Directions for this task:
Up to and including the line with "Given: Click the 도착", please set down the entries below exactly, starting from the first line.

Task data:
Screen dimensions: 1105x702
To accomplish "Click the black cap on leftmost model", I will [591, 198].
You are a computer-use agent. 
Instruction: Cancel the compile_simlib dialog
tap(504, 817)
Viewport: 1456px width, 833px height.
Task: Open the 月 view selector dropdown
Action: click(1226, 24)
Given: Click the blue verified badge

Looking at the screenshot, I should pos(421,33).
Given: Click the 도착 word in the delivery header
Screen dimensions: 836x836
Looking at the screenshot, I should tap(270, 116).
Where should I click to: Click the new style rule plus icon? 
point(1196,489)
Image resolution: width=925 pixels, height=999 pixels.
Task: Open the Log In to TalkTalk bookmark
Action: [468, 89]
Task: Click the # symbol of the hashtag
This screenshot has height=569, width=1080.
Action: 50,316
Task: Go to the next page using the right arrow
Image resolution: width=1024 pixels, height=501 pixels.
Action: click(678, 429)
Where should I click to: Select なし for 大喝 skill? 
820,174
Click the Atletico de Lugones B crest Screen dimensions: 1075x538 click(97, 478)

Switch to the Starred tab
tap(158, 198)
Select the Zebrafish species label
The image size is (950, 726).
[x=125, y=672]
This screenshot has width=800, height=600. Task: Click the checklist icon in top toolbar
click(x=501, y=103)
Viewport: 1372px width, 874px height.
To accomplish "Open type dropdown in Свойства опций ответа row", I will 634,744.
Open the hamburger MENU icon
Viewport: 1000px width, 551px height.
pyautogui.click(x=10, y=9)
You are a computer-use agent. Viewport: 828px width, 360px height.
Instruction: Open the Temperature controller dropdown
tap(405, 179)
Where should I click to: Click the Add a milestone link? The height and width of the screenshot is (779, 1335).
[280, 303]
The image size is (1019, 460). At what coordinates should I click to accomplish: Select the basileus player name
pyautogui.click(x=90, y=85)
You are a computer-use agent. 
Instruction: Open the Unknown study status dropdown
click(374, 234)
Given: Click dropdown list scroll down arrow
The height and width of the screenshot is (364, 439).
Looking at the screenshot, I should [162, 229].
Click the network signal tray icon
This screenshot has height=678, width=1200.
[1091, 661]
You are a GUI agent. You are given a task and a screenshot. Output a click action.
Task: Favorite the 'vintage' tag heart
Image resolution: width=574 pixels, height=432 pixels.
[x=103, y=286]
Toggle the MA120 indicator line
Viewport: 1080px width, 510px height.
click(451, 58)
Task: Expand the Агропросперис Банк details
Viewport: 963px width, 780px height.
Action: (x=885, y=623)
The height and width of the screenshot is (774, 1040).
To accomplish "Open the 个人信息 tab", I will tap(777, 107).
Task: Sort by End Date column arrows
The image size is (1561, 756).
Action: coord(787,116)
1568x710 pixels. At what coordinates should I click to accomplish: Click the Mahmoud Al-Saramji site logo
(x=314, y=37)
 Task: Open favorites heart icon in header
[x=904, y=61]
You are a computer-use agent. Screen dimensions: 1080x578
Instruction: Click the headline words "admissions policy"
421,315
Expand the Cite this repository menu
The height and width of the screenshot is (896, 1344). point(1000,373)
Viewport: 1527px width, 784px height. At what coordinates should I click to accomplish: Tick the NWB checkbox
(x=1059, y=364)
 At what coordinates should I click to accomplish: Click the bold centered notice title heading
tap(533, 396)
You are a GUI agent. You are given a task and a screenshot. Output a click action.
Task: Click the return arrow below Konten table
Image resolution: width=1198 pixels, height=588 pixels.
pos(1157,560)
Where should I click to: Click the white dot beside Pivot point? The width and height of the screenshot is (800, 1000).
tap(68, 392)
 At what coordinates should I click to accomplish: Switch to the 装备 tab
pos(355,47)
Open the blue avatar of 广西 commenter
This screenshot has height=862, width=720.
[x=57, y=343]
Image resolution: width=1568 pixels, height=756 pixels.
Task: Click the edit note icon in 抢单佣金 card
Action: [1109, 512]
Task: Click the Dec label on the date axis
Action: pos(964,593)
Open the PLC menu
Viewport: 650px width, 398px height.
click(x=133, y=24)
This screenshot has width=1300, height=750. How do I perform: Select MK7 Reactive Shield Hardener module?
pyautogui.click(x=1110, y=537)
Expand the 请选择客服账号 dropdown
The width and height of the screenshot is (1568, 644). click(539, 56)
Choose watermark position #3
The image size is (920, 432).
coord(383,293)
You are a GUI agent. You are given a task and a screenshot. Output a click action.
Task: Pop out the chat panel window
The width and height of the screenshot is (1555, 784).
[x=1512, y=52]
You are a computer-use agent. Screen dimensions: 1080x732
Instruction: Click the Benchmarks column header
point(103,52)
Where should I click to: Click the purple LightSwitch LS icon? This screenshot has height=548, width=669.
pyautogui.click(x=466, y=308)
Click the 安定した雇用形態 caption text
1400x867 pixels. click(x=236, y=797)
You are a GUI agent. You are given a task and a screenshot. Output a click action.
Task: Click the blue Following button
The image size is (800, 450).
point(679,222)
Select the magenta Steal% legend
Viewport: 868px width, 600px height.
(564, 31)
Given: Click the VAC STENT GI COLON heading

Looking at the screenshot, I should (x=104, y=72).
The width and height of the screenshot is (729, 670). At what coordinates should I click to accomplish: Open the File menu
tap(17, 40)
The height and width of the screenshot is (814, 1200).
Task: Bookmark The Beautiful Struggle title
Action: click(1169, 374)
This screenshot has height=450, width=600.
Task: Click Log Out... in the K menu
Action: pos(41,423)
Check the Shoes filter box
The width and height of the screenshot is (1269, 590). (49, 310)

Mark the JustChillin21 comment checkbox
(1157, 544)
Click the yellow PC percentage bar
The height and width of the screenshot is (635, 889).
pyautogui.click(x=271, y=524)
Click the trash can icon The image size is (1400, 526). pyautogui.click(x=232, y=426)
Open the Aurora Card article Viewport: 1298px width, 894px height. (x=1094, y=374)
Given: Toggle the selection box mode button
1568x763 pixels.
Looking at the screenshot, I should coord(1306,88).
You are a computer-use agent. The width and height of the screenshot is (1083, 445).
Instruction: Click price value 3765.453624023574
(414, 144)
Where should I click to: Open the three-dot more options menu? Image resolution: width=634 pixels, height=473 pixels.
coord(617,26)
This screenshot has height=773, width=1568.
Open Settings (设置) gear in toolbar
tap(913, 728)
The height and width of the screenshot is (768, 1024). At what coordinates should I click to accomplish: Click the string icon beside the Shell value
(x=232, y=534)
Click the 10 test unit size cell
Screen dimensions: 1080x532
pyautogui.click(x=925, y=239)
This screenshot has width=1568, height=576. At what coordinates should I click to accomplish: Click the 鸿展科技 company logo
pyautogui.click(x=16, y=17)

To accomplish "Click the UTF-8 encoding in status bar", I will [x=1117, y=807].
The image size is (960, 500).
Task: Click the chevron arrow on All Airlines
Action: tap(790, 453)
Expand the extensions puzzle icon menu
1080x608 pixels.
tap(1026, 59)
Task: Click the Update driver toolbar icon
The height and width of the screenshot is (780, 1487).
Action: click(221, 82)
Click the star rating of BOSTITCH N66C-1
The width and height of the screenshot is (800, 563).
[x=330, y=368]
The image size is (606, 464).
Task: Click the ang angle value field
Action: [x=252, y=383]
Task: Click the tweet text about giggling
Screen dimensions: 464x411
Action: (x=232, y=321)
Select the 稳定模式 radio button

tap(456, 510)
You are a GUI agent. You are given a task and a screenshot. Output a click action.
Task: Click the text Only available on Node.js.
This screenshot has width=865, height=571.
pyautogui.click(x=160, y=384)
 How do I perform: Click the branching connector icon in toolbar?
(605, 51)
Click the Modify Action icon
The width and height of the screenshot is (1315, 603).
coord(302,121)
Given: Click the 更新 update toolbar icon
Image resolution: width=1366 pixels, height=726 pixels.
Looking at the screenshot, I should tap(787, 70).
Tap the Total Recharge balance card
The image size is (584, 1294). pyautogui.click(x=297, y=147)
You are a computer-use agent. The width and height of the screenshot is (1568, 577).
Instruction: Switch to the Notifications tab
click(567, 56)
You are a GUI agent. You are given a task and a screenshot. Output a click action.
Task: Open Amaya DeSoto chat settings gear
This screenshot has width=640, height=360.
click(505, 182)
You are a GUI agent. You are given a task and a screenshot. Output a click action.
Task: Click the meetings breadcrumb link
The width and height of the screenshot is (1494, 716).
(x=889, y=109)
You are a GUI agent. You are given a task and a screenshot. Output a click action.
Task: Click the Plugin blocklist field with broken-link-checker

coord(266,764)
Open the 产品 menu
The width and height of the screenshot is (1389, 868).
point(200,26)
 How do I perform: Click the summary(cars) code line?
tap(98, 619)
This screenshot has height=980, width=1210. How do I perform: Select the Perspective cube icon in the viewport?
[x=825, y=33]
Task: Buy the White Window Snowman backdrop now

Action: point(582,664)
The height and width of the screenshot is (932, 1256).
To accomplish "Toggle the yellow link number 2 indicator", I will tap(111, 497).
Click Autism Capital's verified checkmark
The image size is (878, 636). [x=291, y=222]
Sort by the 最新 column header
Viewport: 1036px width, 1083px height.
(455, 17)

Solution below:
Screen dimensions: 1105x702
To accomplish "Click the black cap on leftmost model", I will [591, 198].
You are a computer-use agent. 
Instruction: Cancel the compile_simlib dialog
tap(504, 817)
Viewport: 1456px width, 833px height.
Task: Open the 月 view selector dropdown
Action: click(1226, 24)
Given: Click the blue verified badge

Looking at the screenshot, I should pos(421,33).
Given: Click the 도착 word in the delivery header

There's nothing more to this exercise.